The UK’s advertising watchdog has banned seven cryptocurrency advertisements.
Following concerns that many advertisements fail to fully convey the risks of investing, the Advertising Standards Authority (ASA) has declared that monitoring crypto assets, such as Bitcoin, is a “red-alert priority.”
A pizza chain’s promotion and Facebook ads for a large cryptocurrency exchange were among the prohibited ads.
According to the ASA, it hopes to issue new guidance on cryptocurrency advertising.
All seven advertisements or promotions were “banned for irresponsibly exploiting consumers’ inexperience and failing to illustrate the risk of the investment,” according to the statement.
The companies whose advertisements were found to be in violation of the rules were:
Coinburp: A Twitter account for the cryptocurrency trading platform Coinburp.
eToro (UK): This is a paid display advertisement for eToro, a stock and cryptocurrency trading platform.
Payward: An online cryptocurrency exchange’s digital poster.
Exmo Exchange: A video on YouTube promoting cryptocurrency exchange Exmo
Luno Money: An in-app advertisement for the cryptocurrency exchange service Luno.
Coinbase Europe: A Facebook ad purchased by Coinbase, a cryptocurrency exchange platform.
Papa John’s GB: A promotion on the website of the Papa John’s pizza restaurant chain as well as a Twitter post.
The banned Papa John’s website promotion advertised “free Bitcoin worth £10,” as well as “Save £15 when you spend £30 or more & get £10 worth of Bitcoin from Luno!”
The company said it was part of their annual “Bitcoin pizza day” celebration, which commemorates the exchange of two Papa John’s pizzas for 10,000 bitcoins in May 2010. Ten thousand bitcoins are now worth more than £350 million ($462 million).

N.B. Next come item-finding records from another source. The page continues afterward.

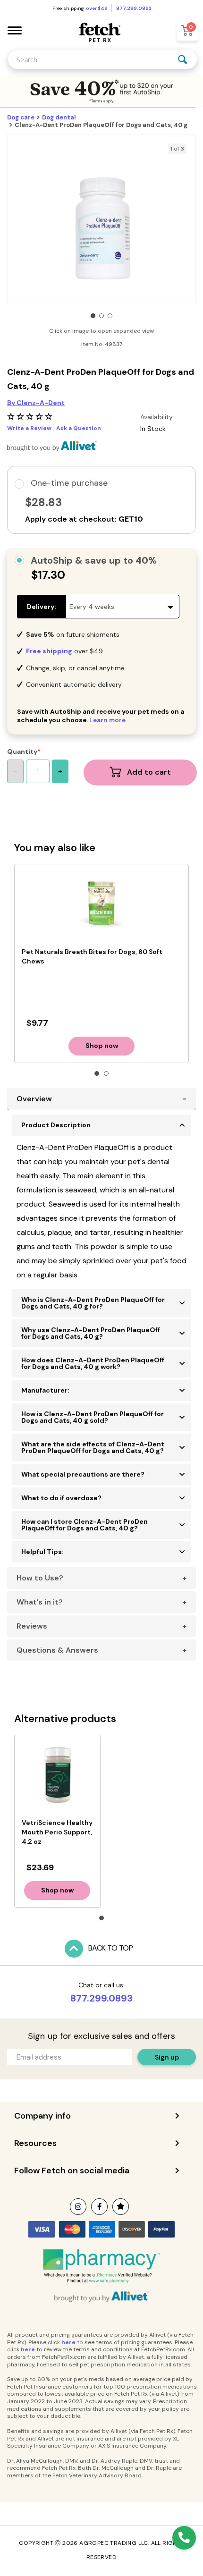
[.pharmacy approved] (101, 2265)
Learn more (107, 720)
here (68, 2342)
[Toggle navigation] (14, 30)
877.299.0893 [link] (134, 8)
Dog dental (59, 117)
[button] (93, 315)
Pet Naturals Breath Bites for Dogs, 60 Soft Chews (92, 956)
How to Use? (40, 1578)
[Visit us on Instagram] (78, 2206)
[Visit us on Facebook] (99, 2206)
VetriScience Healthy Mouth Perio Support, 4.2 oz (57, 1832)
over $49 (97, 8)
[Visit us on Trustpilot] (120, 2206)
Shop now (101, 1045)
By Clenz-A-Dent (36, 402)
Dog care (20, 117)
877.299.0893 (101, 1998)
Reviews (32, 1626)
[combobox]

The company claimed that the advertisement made no mention of cryptocurrency or its suitability for investment.
According to the chain, the “free” Bitcoin offer was not the same as a scenario in which a consumer was given the option to invest their own money in a financial product.
However, the ASA determined that the offer “trivialized what was a serious and potentially costly financial decision, particularly in the context of the intended audience, who were likely to have limited knowledge of cryptocurrency.”
The bans are part of a larger project that will result in updated guidance for crypto-asset advertising next year.
“Cryptoassets are a red-alert priority issue for us,” said Miles Lockwood, the watchdog’s director of complaints and investigations.
“Consumers must be aware of the risks associated with investing in crypto assets, and companies must ensure that their advertisements are not misleading or socially irresponsible in taking advantage of consumers’ lack of knowledge about these complex and volatile products,” he said.
The ASA stated that it will continue to review crypto-asset advertisements in the coming months, not just for cryptocurrencies but also for NFTs and fan tokens.